Consigne a
D'après le texte sur l'épargne, quelle part de la dette française les 1.425 milliards d'euros placés en assurance-vie financent-ils ?

Texte extrait
"""
Gribouille et l’épargne par Yves de Kerdrel


D’abord, s’attaquer à l’épargne, c’est s’en prendre aux fruits du travail des Français. Un travail largement imposé, et qui permet de temps à autre à quelques contribuables responsables de mettre un peu d’argent de côté pour le faire fructifier en Bourse, à travers l’assurance-vie ou dans la pierre. Ces pécules sont des matelas bien nécessaires au moment où les perspectives en matière de retraite s’assombrissent. La France, qui bannit le principe de la double imposition, accroît fortement toutes les taxes sur le patrimoine et ses revenus au moment où les Français en ont le plus besoin. Premier paradoxe.
Ensuite, s’attaquer à l’épargne, c’est brider la croissance du pays. Sait-on que les 1.425 milliards d’euros placés en assurance-vie financent à hauteur des deux tiers la dette française ? Sans l’effort d’épargne de nos concitoyens, la France serait la proie des fonds souverains et la bête noire des agences de notation. Sans compter tout ce que l’épargne en actions apporte à ces locomotives de la croissance que sont les grandes entreprises cotées.
Enfin, raboter telle ou telle niche fiscale va, certes, permettre d’économiser une petite dizaine de milliards d’euros, mais il est regrettable que l’Etat préfère une fois encore s’en prendre aux particuliers plutôt qu’à son propre train de vie et à ses 1.000 milliards de dépenses publiques dont la Cour des comptes dénonce régulièrement la gabegie.
Chacun connaît le personnage de Gribouille, qui, pour échapper à la pluie, a fini par plonger dans un lac. C’est le même comportement qu’adopte l’Etat en s’en prenant à cette épargne, qui est le levain de la croissance, pour ne pas avoir à se remettre en question. Et, une fois de plus, les Français paieront !
PAR YVES DE KERDREL | JDF HEBDO | 21.08.2010
EN COMPLEMENT : Un Etat sans parole.
PAR GABRIEL MILESI | JDF HEBDO | 21.08.2010
La petite embellie de la croissance française n’efface pas les problèmes. Tandis que les déficits plongent, les hauts fonctionnaires se creusent la tête pour rentrer dans les rails. Si les grandes agences de notation se montrent encore clémentes, elles commencent à brandir des menaces. Le « triple A français », qui permet d’obtenir les taux d’intérêt les plus avantageux, pourrait baisser d’un cran. « Les défis liés aux ajustements budgétaires impliquent que le chemin à parcourir avant un abaissement de la note s’est encore réduit », indique avec des pincettes diplomatiques l’agence Moody’s.
"""
Consigne b
Présentez en liste JSON de chaînes, une chaîne par ligne et sans les lignes vides, les lignes des entrées ci-dessous, de celle qui contient "This screenshot has height=433, width=980." jusqu'à la fin des entrées, bornes incluses. Laissez les images de côté.

Données d'entrée
"""
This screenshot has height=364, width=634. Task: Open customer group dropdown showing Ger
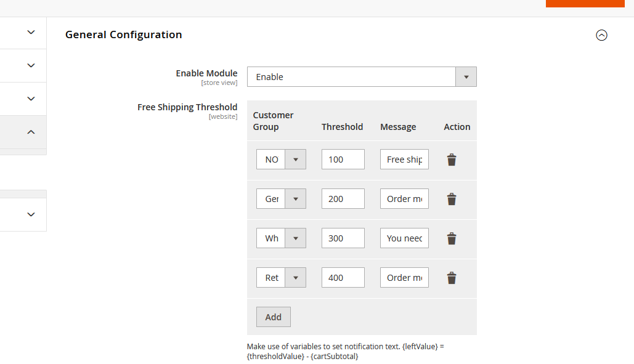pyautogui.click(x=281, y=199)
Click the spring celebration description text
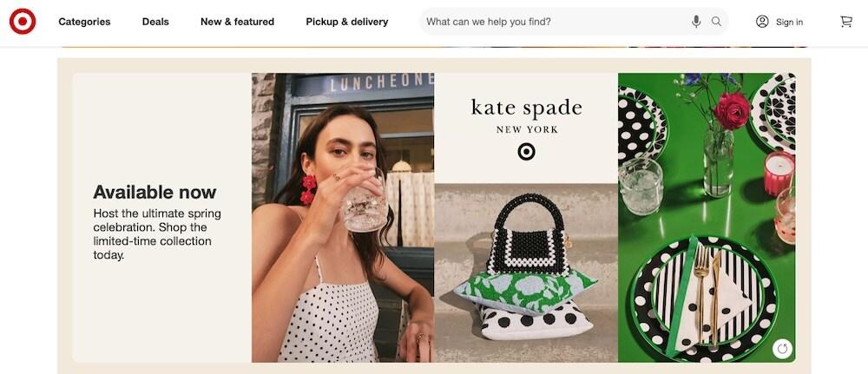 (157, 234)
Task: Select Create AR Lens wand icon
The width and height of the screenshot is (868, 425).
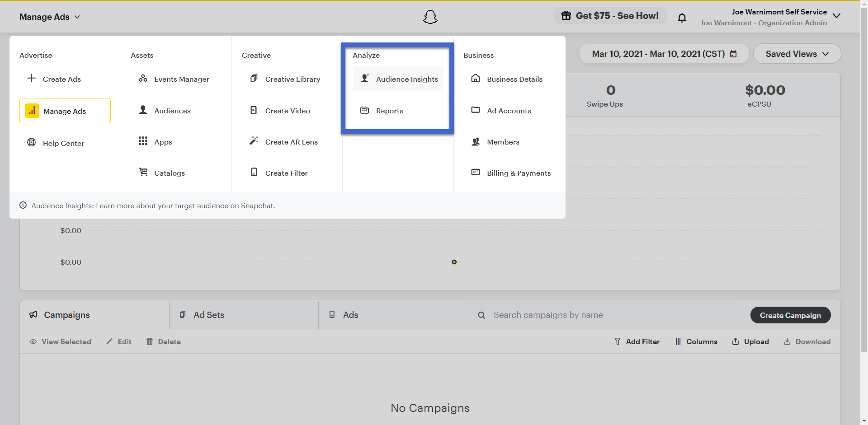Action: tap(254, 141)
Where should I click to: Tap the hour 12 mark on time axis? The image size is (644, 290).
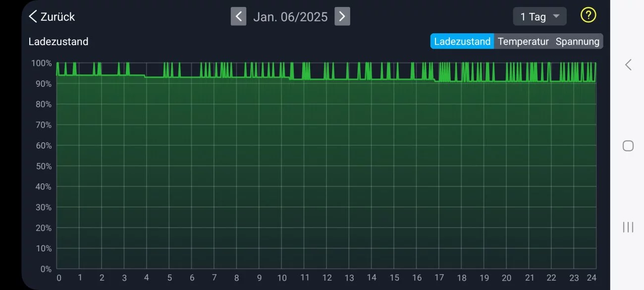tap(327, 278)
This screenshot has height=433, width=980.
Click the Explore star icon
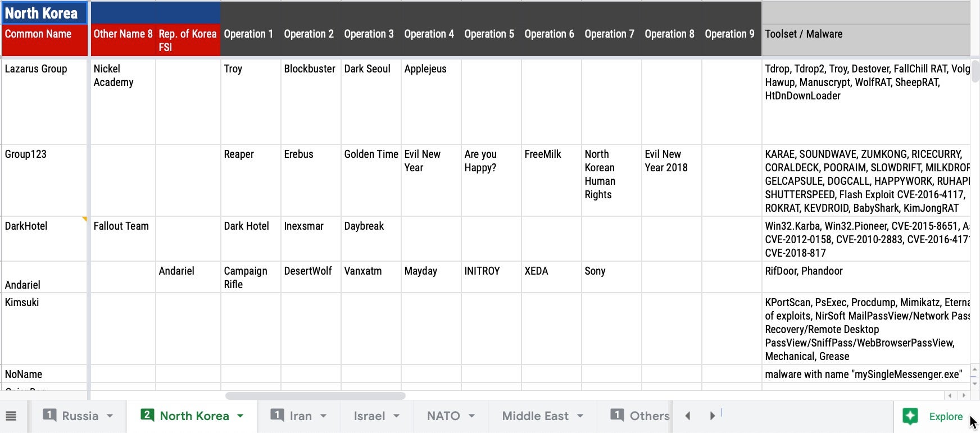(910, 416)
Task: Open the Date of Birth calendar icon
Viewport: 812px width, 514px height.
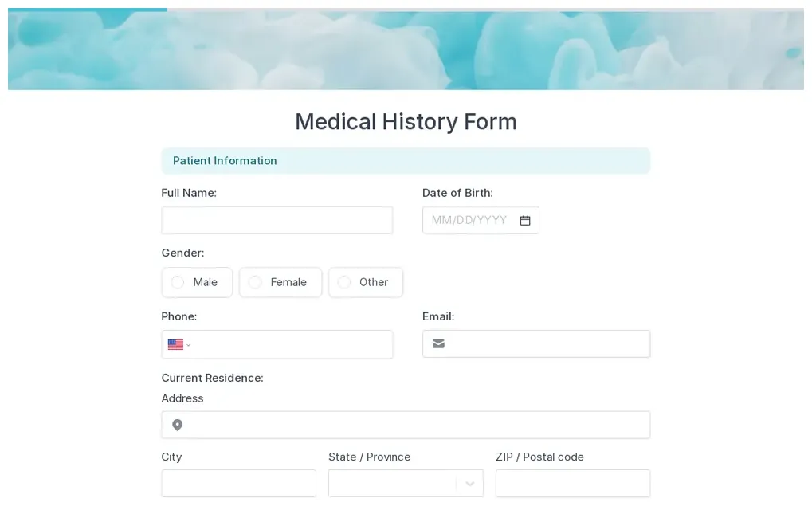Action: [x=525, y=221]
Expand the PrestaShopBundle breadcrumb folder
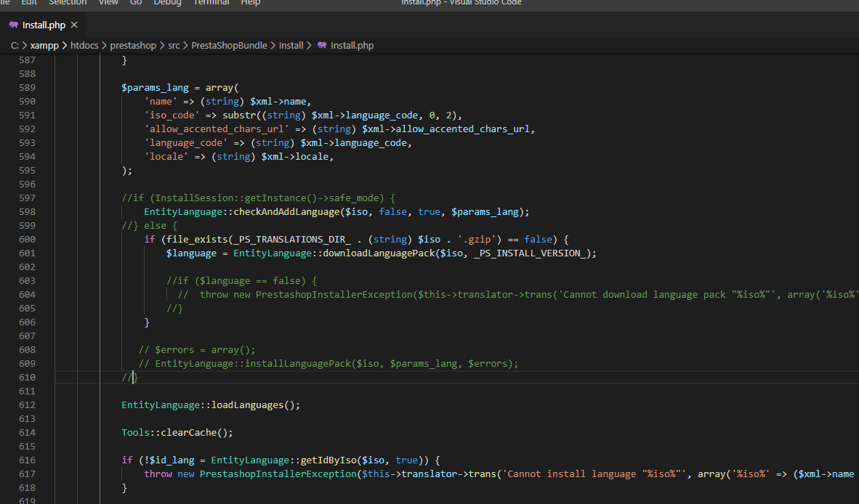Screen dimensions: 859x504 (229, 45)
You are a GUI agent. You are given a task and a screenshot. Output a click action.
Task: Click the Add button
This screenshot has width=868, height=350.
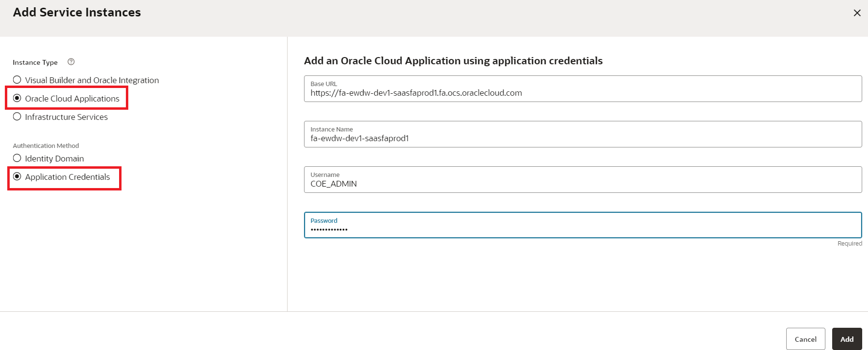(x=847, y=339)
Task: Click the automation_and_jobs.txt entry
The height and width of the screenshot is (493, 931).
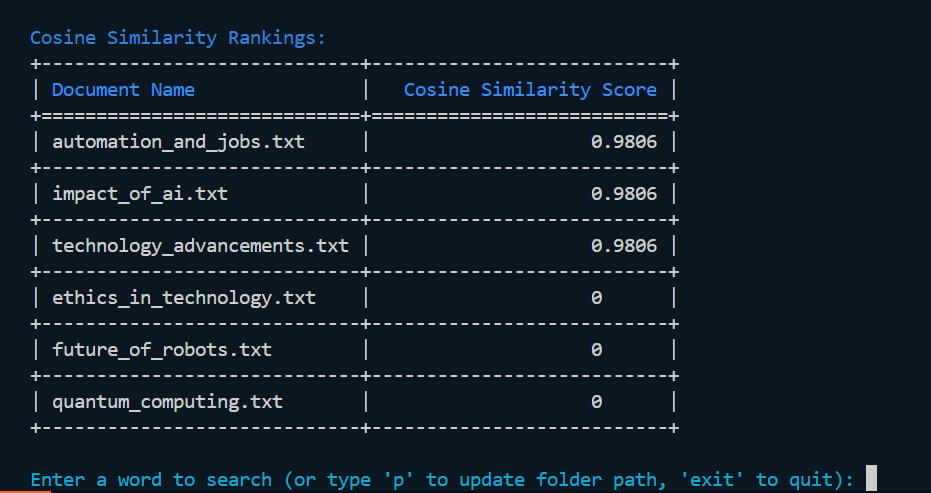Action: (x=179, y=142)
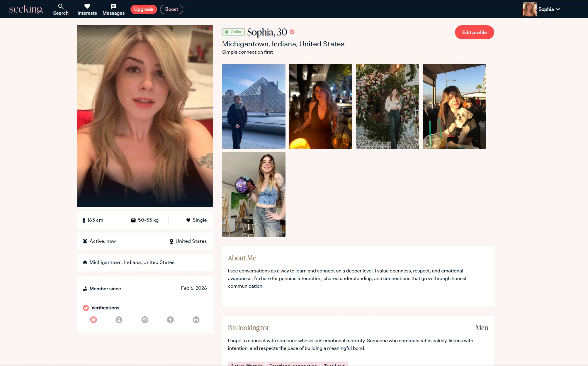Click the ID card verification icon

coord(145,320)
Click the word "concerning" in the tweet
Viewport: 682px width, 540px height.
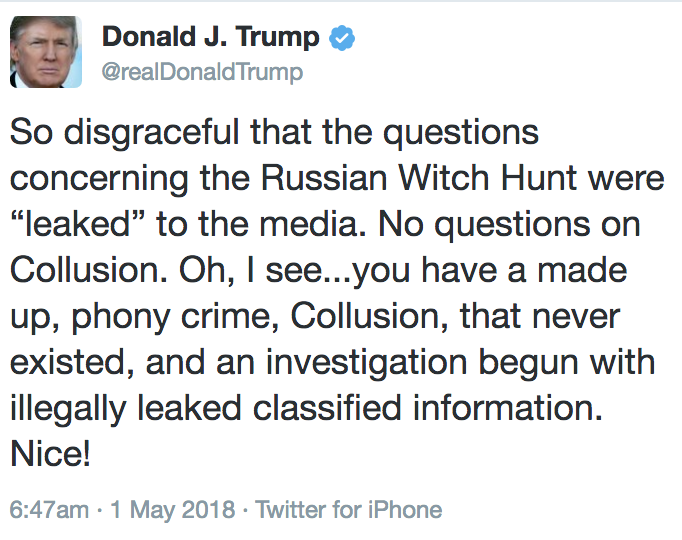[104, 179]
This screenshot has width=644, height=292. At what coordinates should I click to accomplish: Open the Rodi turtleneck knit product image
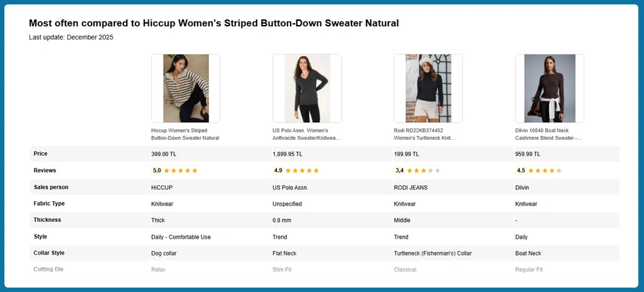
"""
Résultat attendu a
Les deux tiers.

Résultat attendu b
[
  "This screenshot has height=433, width=980.",
  "Click the Explore star icon",
  "(910, 416)",
  "Task: Open the Date of Birth calendar icon",
  "Viewport: 812px width, 514px height.",
  "Action: [x=525, y=221]",
  "Expand the PrestaShopBundle breadcrumb folder",
  "Screen dimensions: 859x504 (229, 45)",
  "You are a GUI agent. You are given a task and a screenshot. Output a click action.",
  "Task: Click the Add button",
  "This screenshot has width=868, height=350.",
  "(x=847, y=339)",
  "Task: Click the automation_and_jobs.txt entry",
  "The height and width of the screenshot is (493, 931).",
  "Action: (x=179, y=142)",
  "Click the ID card verification icon",
  "coord(145,320)",
  "Click the word \"concerning\" in the tweet",
  "Viewport: 682px width, 540px height.",
  "[104, 179]",
  "This screenshot has width=644, height=292. At what coordinates should I click to accomplish: Open the Rodi turtleneck knit product image"
]